— What is asked —
Pull out every line of the items below and repeat each one word for word, in the same order.

# Start of Data section

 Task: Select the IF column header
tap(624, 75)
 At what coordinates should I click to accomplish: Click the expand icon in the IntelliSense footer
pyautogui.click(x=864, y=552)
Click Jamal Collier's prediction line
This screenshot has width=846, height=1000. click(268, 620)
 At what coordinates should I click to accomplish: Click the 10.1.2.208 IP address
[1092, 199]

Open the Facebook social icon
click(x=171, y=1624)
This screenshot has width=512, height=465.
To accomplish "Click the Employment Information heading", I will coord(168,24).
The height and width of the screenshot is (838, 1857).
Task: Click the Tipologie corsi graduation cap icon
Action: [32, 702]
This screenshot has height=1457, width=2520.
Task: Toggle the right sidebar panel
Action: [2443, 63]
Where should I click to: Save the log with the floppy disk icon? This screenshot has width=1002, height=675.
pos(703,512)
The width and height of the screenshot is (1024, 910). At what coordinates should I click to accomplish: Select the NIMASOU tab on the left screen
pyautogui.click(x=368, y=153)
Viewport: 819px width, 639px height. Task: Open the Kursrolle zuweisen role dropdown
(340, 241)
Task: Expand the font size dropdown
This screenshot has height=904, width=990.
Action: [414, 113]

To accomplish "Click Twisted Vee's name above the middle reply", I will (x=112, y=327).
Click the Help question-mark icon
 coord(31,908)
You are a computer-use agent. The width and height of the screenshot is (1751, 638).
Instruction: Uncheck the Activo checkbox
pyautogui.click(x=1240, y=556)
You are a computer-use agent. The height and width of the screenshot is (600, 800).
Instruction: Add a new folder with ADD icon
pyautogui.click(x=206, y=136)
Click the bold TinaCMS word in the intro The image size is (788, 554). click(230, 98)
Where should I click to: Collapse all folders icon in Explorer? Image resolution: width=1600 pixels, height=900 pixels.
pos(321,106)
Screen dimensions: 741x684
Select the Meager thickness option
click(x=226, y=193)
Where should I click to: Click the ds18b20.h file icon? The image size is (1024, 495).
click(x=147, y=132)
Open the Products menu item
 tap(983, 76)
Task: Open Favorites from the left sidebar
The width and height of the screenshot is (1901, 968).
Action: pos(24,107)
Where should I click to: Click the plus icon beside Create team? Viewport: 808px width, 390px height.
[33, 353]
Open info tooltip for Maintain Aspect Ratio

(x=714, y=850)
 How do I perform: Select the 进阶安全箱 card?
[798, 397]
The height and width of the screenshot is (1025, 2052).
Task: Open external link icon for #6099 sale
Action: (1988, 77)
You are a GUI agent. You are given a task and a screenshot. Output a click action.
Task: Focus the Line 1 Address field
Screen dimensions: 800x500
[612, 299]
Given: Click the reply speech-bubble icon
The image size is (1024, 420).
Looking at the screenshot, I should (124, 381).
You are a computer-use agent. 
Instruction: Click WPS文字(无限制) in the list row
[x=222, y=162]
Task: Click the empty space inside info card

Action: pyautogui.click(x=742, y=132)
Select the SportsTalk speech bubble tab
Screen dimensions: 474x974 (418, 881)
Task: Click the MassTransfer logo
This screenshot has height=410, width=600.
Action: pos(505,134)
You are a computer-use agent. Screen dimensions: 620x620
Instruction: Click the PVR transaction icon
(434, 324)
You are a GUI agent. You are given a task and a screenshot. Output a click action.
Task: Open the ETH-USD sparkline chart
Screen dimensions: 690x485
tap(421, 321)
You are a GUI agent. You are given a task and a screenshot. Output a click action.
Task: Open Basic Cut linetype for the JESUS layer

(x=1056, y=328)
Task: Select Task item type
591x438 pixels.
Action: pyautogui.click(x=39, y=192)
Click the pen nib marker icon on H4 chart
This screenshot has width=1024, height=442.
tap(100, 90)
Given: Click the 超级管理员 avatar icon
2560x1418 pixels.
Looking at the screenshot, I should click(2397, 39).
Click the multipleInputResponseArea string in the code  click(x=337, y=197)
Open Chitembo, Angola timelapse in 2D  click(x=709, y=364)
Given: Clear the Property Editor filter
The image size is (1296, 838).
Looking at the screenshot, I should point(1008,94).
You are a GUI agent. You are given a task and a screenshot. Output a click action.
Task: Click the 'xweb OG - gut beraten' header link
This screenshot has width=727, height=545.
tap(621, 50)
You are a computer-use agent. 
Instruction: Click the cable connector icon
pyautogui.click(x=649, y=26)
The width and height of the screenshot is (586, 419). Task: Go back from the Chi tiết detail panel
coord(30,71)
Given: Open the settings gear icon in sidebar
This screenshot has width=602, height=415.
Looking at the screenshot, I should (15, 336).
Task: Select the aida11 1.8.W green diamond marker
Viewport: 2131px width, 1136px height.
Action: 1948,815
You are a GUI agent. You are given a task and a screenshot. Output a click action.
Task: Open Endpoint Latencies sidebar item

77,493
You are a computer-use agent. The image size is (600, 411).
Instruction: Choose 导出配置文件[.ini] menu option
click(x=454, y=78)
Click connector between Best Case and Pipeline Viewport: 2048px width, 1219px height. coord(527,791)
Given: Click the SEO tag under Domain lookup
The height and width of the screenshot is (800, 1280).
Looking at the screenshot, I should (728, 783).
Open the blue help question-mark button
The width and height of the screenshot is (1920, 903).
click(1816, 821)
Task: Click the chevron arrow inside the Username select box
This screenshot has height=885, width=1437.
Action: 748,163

# End of Data section

— Completed exercise —
 Task: Select the IF column header
tap(624, 75)
 At what coordinates should I click to accomplish: Click the expand icon in the IntelliSense footer
pyautogui.click(x=864, y=552)
Click Jamal Collier's prediction line
This screenshot has width=846, height=1000. click(268, 620)
 At what coordinates should I click to accomplish: Click the 10.1.2.208 IP address
[1092, 199]

Open the Facebook social icon
click(x=171, y=1624)
This screenshot has width=512, height=465.
To accomplish "Click the Employment Information heading", I will coord(168,24).
The height and width of the screenshot is (838, 1857).
Task: Click the Tipologie corsi graduation cap icon
Action: [32, 702]
This screenshot has height=1457, width=2520.
Task: Toggle the right sidebar panel
Action: [2443, 63]
Where should I click to: Save the log with the floppy disk icon? This screenshot has width=1002, height=675.
pos(703,512)
The width and height of the screenshot is (1024, 910). At what coordinates should I click to accomplish: Select the NIMASOU tab on the left screen
pyautogui.click(x=368, y=153)
Viewport: 819px width, 639px height. Task: Open the Kursrolle zuweisen role dropdown
(340, 241)
Task: Expand the font size dropdown
This screenshot has height=904, width=990.
Action: [414, 113]

To accomplish "Click Twisted Vee's name above the middle reply", I will (x=112, y=327).
Click the Help question-mark icon
 coord(31,908)
You are a computer-use agent. The width and height of the screenshot is (1751, 638).
Instruction: Uncheck the Activo checkbox
pyautogui.click(x=1240, y=556)
You are a computer-use agent. The height and width of the screenshot is (600, 800).
Instruction: Add a new folder with ADD icon
pyautogui.click(x=206, y=136)
Click the bold TinaCMS word in the intro The image size is (788, 554). click(230, 98)
Where should I click to: Collapse all folders icon in Explorer? Image resolution: width=1600 pixels, height=900 pixels.
pos(321,106)
Screen dimensions: 741x684
Select the Meager thickness option
click(x=226, y=193)
Where should I click to: Click the ds18b20.h file icon? The image size is (1024, 495).
click(x=147, y=132)
Open the Products menu item
 tap(983, 76)
Task: Open Favorites from the left sidebar
The width and height of the screenshot is (1901, 968).
Action: pos(24,107)
Where should I click to: Click the plus icon beside Create team? Viewport: 808px width, 390px height.
[33, 353]
Open info tooltip for Maintain Aspect Ratio

(x=714, y=850)
 How do I perform: Select the 进阶安全箱 card?
[798, 397]
The height and width of the screenshot is (1025, 2052).
Task: Open external link icon for #6099 sale
Action: (1988, 77)
You are a GUI agent. You are given a task and a screenshot. Output a click action.
Task: Focus the Line 1 Address field
Screen dimensions: 800x500
[612, 299]
Given: Click the reply speech-bubble icon
The image size is (1024, 420).
Looking at the screenshot, I should (124, 381).
You are a computer-use agent. 
Instruction: Click WPS文字(无限制) in the list row
[x=222, y=162]
Task: Click the empty space inside info card

Action: pyautogui.click(x=742, y=132)
Select the SportsTalk speech bubble tab
Screen dimensions: 474x974 (418, 881)
Task: Click the MassTransfer logo
This screenshot has height=410, width=600.
Action: pos(505,134)
You are a computer-use agent. Screen dimensions: 620x620
Instruction: Click the PVR transaction icon
(434, 324)
You are a GUI agent. You are given a task and a screenshot. Output a click action.
Task: Open the ETH-USD sparkline chart
Screen dimensions: 690x485
tap(421, 321)
You are a GUI agent. You are given a task and a screenshot. Output a click action.
Task: Open Basic Cut linetype for the JESUS layer

(x=1056, y=328)
Task: Select Task item type
591x438 pixels.
Action: pyautogui.click(x=39, y=192)
Click the pen nib marker icon on H4 chart
This screenshot has width=1024, height=442.
tap(100, 90)
Given: Click the 超级管理员 avatar icon
2560x1418 pixels.
Looking at the screenshot, I should click(2397, 39).
Click the multipleInputResponseArea string in the code  click(x=337, y=197)
Open Chitembo, Angola timelapse in 2D  click(x=709, y=364)
Given: Clear the Property Editor filter
The image size is (1296, 838).
Looking at the screenshot, I should point(1008,94).
You are a GUI agent. You are given a task and a screenshot. Output a click action.
Task: Click the 'xweb OG - gut beraten' header link
This screenshot has width=727, height=545.
tap(621, 50)
You are a computer-use agent. 
Instruction: Click the cable connector icon
pyautogui.click(x=649, y=26)
The width and height of the screenshot is (586, 419). Task: Go back from the Chi tiết detail panel
coord(30,71)
Given: Open the settings gear icon in sidebar
This screenshot has width=602, height=415.
Looking at the screenshot, I should (15, 336).
Task: Select the aida11 1.8.W green diamond marker
Viewport: 2131px width, 1136px height.
Action: 1948,815
You are a GUI agent. You are given a task and a screenshot. Output a click action.
Task: Open Endpoint Latencies sidebar item

77,493
You are a computer-use agent. The image size is (600, 411).
Instruction: Choose 导出配置文件[.ini] menu option
click(x=454, y=78)
Click connector between Best Case and Pipeline Viewport: 2048px width, 1219px height. coord(527,791)
Given: Click the SEO tag under Domain lookup
The height and width of the screenshot is (800, 1280).
Looking at the screenshot, I should (728, 783).
Open the blue help question-mark button
The width and height of the screenshot is (1920, 903).
click(1816, 821)
Task: Click the chevron arrow inside the Username select box
This screenshot has height=885, width=1437.
Action: 748,163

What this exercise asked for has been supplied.